While Donald Trump has somewhat toned down his fiery persona and promised to emerge as a “unifier” who appeals to mainstream voters, the real estate tycoon isn’t reneging on what’s arguably his most rebellious stance: His refusal, at least so far, to release his tax returns.
Trump argues that several years of his returns are being audited by the IRS, and that he won’t make any of the filings public until the review is completed. Since neither the public nor, apparently, The Donald have any idea when the authorities will complete their work, it’s possible that we won’t see the returns—and hence get the real story on Trump’s wealth and income—until after he’s anointed as the Republican candidate, as now seems likely, or not at all.
Waiting until post-convention to produce tax records proved a disaster for the last Republican nominee, Mitt Romney, who didn’t release his tax returns until just weeks before the general election. Refusing altogether is unprecedented in modern political history. Trump will encounter intense pressure from both critics and backers to do what all his rivals have already done.
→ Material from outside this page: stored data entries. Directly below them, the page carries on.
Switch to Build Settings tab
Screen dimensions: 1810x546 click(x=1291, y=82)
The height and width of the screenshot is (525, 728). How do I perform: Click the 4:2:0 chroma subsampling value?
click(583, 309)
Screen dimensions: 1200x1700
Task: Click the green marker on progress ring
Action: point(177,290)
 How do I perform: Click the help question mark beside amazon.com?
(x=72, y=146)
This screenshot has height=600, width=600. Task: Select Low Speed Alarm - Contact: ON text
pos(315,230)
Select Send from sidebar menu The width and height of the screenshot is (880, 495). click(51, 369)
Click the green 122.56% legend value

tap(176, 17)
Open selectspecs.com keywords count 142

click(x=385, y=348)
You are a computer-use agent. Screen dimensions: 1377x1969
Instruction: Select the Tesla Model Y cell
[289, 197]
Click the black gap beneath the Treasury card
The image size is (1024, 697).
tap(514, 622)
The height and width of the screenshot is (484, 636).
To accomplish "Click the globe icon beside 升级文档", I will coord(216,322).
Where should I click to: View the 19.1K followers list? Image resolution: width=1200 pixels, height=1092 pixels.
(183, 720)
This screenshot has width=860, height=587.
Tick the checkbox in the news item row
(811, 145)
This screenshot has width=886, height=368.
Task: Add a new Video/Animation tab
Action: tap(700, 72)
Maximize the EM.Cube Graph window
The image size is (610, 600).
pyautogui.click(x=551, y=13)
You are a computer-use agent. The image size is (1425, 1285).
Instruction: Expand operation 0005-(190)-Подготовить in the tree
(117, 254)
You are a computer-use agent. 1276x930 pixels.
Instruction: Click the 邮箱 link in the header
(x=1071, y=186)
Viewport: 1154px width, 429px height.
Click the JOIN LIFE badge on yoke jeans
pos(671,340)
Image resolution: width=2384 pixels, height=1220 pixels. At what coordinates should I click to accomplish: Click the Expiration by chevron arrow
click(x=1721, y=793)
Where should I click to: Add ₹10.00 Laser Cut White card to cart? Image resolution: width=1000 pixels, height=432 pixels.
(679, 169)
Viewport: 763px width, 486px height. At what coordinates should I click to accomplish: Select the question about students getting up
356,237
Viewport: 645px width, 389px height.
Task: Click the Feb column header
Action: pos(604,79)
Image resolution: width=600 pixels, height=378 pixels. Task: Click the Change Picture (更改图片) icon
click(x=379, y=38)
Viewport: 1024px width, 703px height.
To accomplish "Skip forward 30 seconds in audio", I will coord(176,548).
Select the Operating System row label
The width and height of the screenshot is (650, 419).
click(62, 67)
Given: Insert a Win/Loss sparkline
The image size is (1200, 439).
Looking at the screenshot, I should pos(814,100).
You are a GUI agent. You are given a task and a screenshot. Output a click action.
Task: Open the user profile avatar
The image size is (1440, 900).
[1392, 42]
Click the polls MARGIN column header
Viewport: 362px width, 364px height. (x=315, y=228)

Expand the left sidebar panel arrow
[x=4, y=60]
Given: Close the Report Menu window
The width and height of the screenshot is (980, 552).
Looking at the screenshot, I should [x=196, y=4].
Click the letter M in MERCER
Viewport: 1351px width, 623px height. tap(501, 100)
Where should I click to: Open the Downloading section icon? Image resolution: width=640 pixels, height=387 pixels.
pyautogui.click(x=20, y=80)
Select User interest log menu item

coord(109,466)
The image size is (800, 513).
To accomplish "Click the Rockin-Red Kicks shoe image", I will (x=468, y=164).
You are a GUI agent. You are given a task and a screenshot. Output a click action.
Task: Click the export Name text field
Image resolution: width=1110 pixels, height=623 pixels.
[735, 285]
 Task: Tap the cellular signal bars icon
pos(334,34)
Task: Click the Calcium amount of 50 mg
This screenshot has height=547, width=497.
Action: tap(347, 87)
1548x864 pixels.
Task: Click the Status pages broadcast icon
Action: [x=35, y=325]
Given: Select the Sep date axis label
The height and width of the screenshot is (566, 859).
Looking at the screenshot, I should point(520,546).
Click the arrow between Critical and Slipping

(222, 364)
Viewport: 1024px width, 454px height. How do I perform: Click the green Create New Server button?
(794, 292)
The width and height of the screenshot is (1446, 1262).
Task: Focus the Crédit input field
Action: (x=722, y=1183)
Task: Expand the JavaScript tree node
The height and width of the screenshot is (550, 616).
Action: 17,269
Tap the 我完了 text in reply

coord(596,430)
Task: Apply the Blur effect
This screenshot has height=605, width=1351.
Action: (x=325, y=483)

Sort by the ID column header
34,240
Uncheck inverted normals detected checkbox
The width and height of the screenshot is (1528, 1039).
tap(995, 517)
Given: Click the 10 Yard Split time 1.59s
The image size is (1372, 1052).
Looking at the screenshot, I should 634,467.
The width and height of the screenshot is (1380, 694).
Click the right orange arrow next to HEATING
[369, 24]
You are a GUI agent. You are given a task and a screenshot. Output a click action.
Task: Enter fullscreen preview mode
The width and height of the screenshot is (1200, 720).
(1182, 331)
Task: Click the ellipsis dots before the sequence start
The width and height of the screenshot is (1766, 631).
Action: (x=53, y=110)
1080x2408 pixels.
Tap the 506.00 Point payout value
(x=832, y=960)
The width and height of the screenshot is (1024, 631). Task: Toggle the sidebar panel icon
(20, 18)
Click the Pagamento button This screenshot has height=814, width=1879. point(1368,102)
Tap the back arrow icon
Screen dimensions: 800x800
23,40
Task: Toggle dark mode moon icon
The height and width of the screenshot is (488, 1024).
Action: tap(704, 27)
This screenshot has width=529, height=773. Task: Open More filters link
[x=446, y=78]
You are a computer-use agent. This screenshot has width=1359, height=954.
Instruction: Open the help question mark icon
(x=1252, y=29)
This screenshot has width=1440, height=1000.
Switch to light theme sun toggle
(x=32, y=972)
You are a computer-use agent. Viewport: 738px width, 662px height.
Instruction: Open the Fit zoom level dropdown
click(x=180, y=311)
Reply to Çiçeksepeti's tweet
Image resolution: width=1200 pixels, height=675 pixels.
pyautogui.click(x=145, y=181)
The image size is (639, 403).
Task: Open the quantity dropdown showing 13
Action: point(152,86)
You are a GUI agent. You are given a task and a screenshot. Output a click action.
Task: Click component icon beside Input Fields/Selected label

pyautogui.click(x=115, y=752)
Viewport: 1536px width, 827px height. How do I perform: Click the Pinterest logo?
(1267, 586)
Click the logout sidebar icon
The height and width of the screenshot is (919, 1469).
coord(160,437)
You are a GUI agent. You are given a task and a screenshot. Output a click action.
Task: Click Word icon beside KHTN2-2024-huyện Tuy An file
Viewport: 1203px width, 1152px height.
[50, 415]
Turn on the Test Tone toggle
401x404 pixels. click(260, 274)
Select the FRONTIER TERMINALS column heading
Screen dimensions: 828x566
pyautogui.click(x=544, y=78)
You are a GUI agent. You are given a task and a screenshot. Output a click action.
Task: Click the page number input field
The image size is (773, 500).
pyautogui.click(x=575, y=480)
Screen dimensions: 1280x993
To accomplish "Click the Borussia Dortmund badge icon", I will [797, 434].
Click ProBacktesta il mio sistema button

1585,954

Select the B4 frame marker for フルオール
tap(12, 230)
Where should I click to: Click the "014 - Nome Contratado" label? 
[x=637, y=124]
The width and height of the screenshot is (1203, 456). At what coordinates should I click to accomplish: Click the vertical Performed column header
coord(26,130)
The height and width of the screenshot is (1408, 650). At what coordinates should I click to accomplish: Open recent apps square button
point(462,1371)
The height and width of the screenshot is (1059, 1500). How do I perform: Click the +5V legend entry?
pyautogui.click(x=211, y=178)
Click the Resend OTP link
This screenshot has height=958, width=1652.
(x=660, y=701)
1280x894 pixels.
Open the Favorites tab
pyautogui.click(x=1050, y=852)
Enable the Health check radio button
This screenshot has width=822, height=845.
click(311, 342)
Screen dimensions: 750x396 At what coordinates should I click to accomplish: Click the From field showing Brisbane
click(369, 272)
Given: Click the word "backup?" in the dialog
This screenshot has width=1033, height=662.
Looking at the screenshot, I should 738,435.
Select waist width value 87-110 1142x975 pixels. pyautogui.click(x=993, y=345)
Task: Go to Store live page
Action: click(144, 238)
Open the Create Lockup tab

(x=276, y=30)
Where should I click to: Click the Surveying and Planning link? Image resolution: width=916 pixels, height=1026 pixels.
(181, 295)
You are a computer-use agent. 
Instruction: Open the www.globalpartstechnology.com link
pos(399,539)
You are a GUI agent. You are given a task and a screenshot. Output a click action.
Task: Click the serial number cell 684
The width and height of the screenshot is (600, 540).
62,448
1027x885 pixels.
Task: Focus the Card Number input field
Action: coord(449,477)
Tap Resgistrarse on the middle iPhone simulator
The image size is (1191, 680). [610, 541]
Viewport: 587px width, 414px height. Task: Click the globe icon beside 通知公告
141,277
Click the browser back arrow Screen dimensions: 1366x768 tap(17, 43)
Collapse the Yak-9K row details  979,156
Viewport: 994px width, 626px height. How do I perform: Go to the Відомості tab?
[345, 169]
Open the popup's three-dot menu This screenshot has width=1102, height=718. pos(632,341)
Indeed, it’s hard to see how Trump can keep marketing himself as the truth-speaking hero to the working folks if he balks at letting those same voters compare his grandiose financial claims—a pillar of his campaign—to the financial facts.
Presidential candidates have no legal obligation to make their tax information public. But the tradition is so strong that every nominee, and virtually every major contender, in recent decades has complied. The practice of presidents’ regularly publishing their tax returns started with Richard Nixon in 1969. Not all followed suit: Gerald Ford never provided his IRS filings.
Since 1980, though, every party nominee has produced a tax return, and all but three have released their returns well before the balloons descended at the convention.
An early exception was Ronald Reagan, who didn’t comply until after winning the nomination that year. Subsequently, it became standard practice to act much earlier. In 1988, both President George H.W. Bush and Michael Dukakis published their returns before their conventions. Four years later, President Bush and frontrunner Bill Clinton made their 1991 filings public right around tax time, April 16 and 18 respectively, starting a long-standing tradition that’s been followed to this day. In fact, the only major candidate who refused to release his return was maverick billionaire H. Ross Perot. But if he had, perhaps he would have done even better than the 18.9% of the vote as an independent.
In 2012, Obama released his return for 2011 at the customary time, mid-April. But Mitt Romney didn’t follow suit. In January, he’d made his 2010 filing public, and furnished an estimate of his expected income and tax bill for 2011. But his apparent stonewalling on the 2011 return hobbled his campaign, providing an opening for Senate Majority Leader Harry Reid to wrongly accuse the candidate of failing to pay any taxes for years.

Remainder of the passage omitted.